By carefully tracing the genome as it folds, the team found that they could stitch together hundreds of millions of short DNA reads into the sequences of entire chromosomes. Since the method only uses short reads, it reduces the cost of de novo genome assembly, which is likely to accelerate the use of de novo genomes in the clinic.
“Sequencing a patient's genome from scratch using 3D assembly is so inexpensive that it's comparable in cost to an MRI,” said Dr. Dudchenko, who also is a fellow at Rice University's Center for Theoretical Biological Physics. “Generating a de novo genome for a sick patient has become realistic.”
Unlike the genetic tests used in the clinic today, de novo assembly of a patient genome does not rely on the reference genome produced by the Human Genome Project. “Our new method doesn't depend on previous knowledge of the individual or the species that is being sequenced,” Dr. Dudchenko noted. “It's like being able to perform a human genome project on whoever you want, whenever you want.”
“Or whatever you want,” added Erez Lieberman Aiden, Ph.D., director of the Center for Genome Architecture at Baylor and corresponding author on the new work. “Because the genome is generated from scratch, the 3D assembly can be applied to a wide array of species, from grizzly bears to tomato plants. And it is pretty easy. A motivated high school student with access to a nearby biology lab can assemble a reference-quality genome of an actual species, like a butterfly, for the cost of a science fair project.”
The effort took on added urgency with the outbreak of Zika virus, which is carried by the Aedes aegypti mosquito. Researchers hoped to use the mosquito's genome to identify a strategy to combat the disease, but the Aedes genome had not been well characterized, and its chromosomes are much longer than those of humans.
“We had been discussing these ideas for years, writing a chunk of code here, doing a proof-of-principle assembly there,” explained Dr. Lieberman Aiden, also an assistant professor of molecular and human genetics at Baylor, computer science at Rice and a senior investigator at the Center for Theoretical Biological Physics. “So we had assembly data for Aedes aegypti just sitting on our computers. Suddenly, there's an outbreak of Zika virus, and the genomics community was galvanized to get going on Aedes. That was a turning point.”
“With the Zika outbreak, we knew that we needed to do everything in our power to share the Aedes genome assembly, and our methods, as soon as possible,” according to Dr. Dudchenko.”This de novo genome assembly is just a first step in the battle against Zika, but it's one that can help inform the community's broader effort.”
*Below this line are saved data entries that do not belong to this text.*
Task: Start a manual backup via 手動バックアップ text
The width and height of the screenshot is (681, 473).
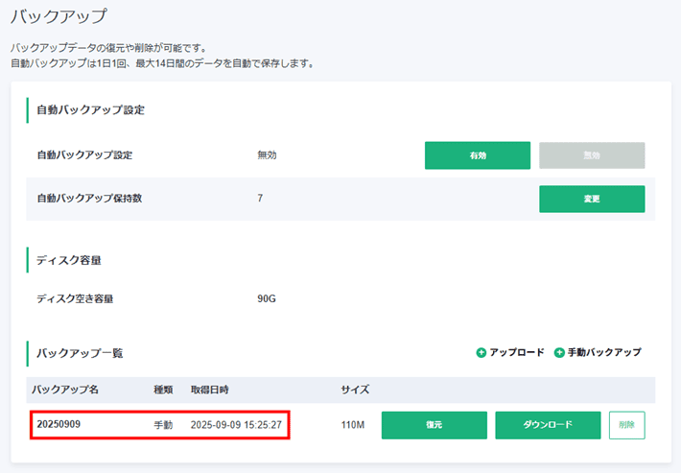Action: pos(604,353)
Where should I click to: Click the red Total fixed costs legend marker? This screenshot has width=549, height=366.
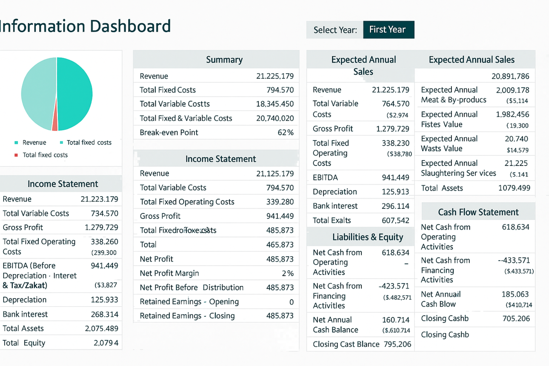[16, 155]
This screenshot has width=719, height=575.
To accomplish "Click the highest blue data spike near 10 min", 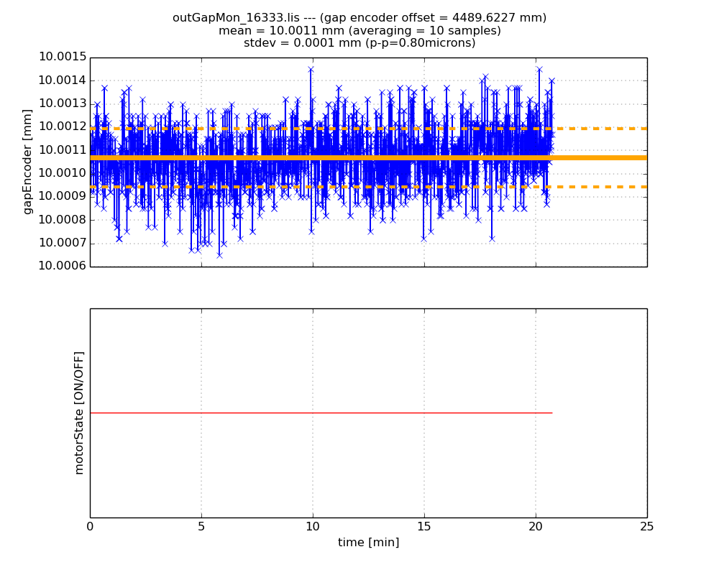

The team also assembled the genome of the Culex quinquefasciatus mosquito, the principal vector for West Nile virus. “Culex is another important genome to have since it is responsible for transmitting so many diseases,” said Dr. Lieberman Aiden. “Still, trying to guess what genome is going to be critical ahead of time is not a good plan. Instead, we need to be able to respond quickly to unexpected events. Whether it is a patient with a medical emergency or the outbreak of an epidemic, these methods will allow us to assemble de novo genomes in days, instead of years.”